The bulk of my chores take place in the early morning and early evening, which is great luck, because those are the best times to be outside. The summer solstice is just over a month away, so dusk lingers a little longer at the edge of the western horizon every day, changing the sky from blue to gold, peach to lavender.

I carry bottles to lambs, refill water for sheep, rabbits and chickens as the kaleidoscope of colors slowly swirls above my head.

I am thankful our school gets out in mid-May, because bedtime keeps getting pushed back. Chores always seem to take longer than I think they will, and no matter how hard I try to start them earlier, I’m done later than I mean to be. I’ve got help. The kids come with me to help with bottles. Sometimes they continue a game from earlier in the day, sometimes they go their separate ways and my daughter stays with me, climbing up on the rusty, silver propane tank that sits beside the barn.
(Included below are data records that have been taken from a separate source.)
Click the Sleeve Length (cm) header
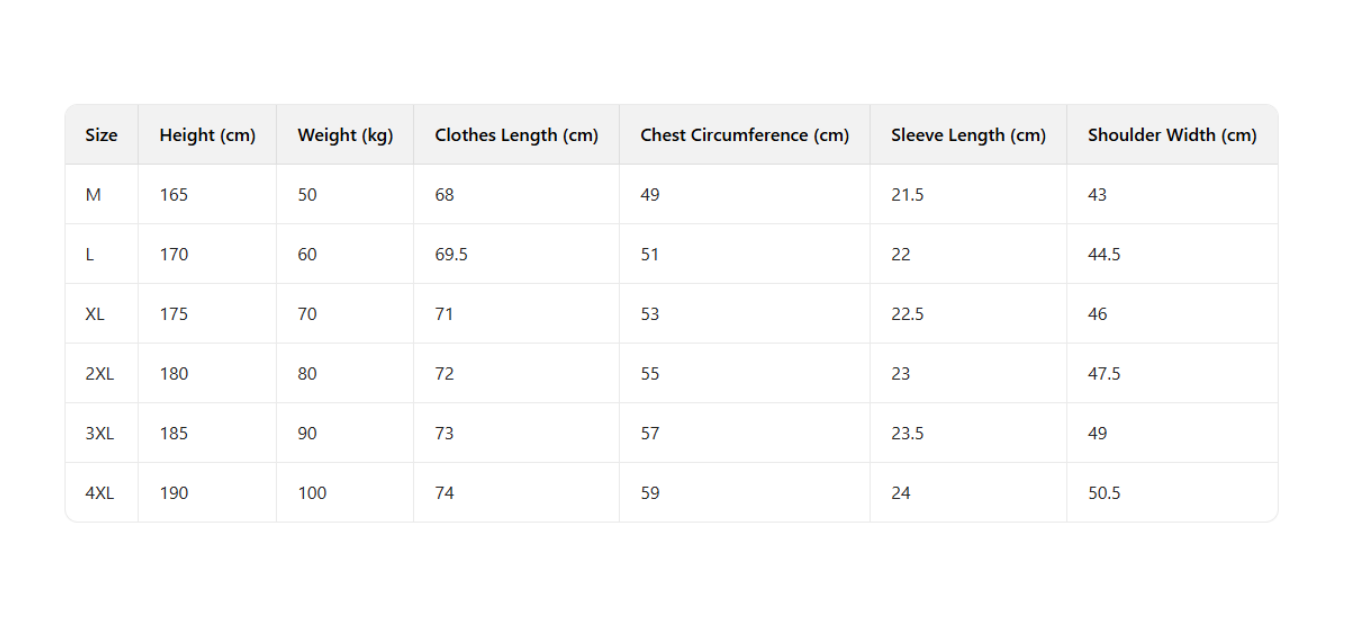Image resolution: width=1351 pixels, height=623 pixels. pos(968,135)
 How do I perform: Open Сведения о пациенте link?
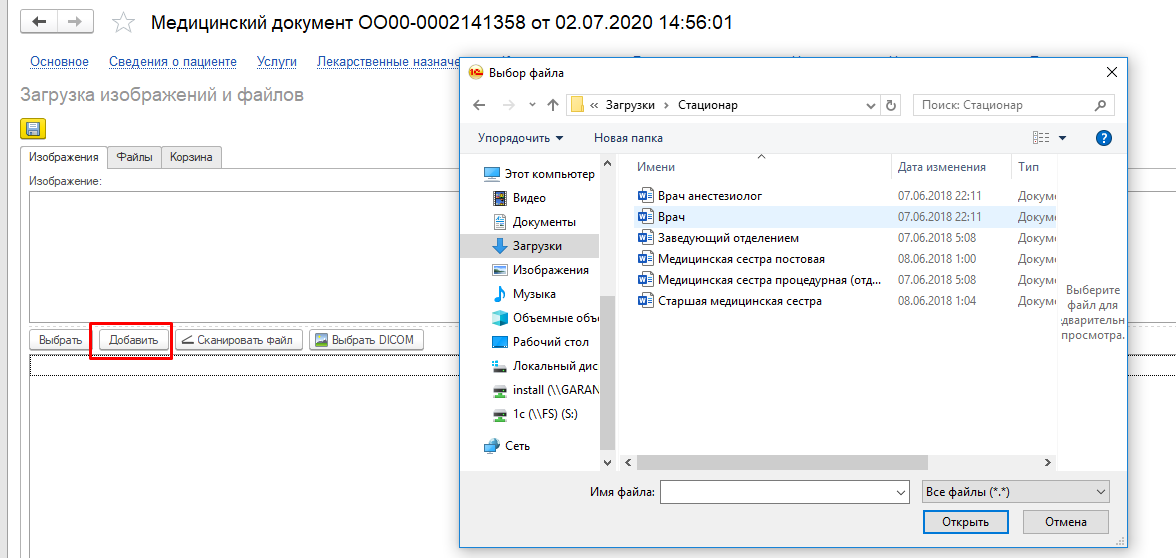[173, 62]
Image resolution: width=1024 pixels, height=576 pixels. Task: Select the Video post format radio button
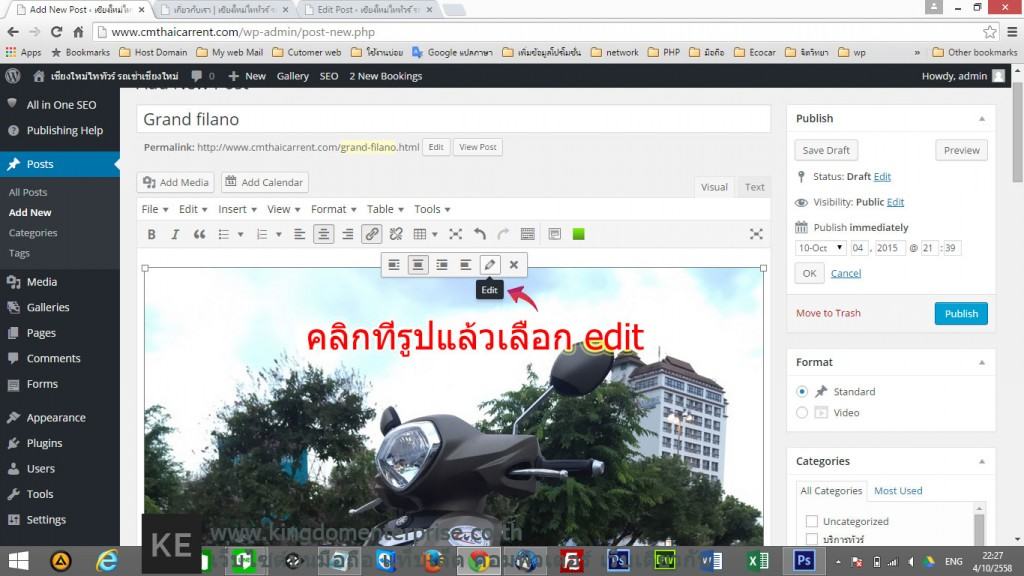[802, 412]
“This is the perfect view!” she tells me, perched atop the tank, pointing west.

Sitting on the tank, she is tall enough to see over the frilled crest of the trees, still bare of leaves, so she can watch the full light show swell then recede. I stand at the gate and look where she’s pointing. Across the new grass, a gaggle of lambs play a game of chase, testing out the strength of their growing legs. The air is soft and smells a little damp and very alive.

“This is as close to perfection as life gets,” I think.
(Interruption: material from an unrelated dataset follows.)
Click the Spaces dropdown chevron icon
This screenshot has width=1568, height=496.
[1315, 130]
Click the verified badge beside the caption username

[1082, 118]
I walk back to the house to fill my buckets again. Hauling water to the various creatures under my care makes up the bulk of my physical labor for the day. I’ve been working on final edits for my new book and therefore spending more time sitting in front of a computer screen than I’d prefer.
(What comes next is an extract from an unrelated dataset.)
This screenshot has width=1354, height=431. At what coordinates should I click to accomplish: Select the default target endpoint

At the ranch, I never had to haul water because we have automatic waterers there, but here at the new place, I am the automatic waterer. I make several trips from the spigot by the house to the barn and shop, enjoying the stretch and pull of my underused muscles, reminding myself that some people have to join a gym to get this kind of workout.

And what about the water that appears clear and clean on demand — what a luxury! Perhaps it is the recent addition of ducklings to my menagerie and their incredible, unending love of water (as well as their ability to transform clean water to dirty water almost instantly) that makes me appreciate being able to turn a spigot and watch a miniature waterfall flow out into my bucket, the smooth arc crystalline and cool, catching shards of the sky’s bright colors. I twist the spigot off with a squeak, then trundle across the yard one last time to top off the sheep’s water tank.

“You better go inside and start bedtime stuff,” I tell my daughter as I pass, panting. “It’s getting late!” She slides off the tank and runs past, her bare feet skimming the soft tips of the grass.

“It doesn’t feel late!” she shouts.

For my last chore, I fill a small dish to take to the ducklings’ brooder. They’ve got a waterer to drink from, too, but this bowl makes a tiny pond for a bedtime bath. They scuttle over as soon as I set it down.

They are too young to swim unsupervised — we will have to wait until their waterproof grownup feathers come in for that — but that doesn’t mean they can’t belly flop over the bowl’s edge and start splashing and slurping, sending droplets of water flashing in a circle around the bowl.

Water is life. Every drop holds a history of the known world, of sustenance, a baptism into a constant reimagining of the same unending dance. I’m part of the dance. I can feel it. So are the ducks and my daughter. So is the light that’s fading at the edge of the world. And so are you.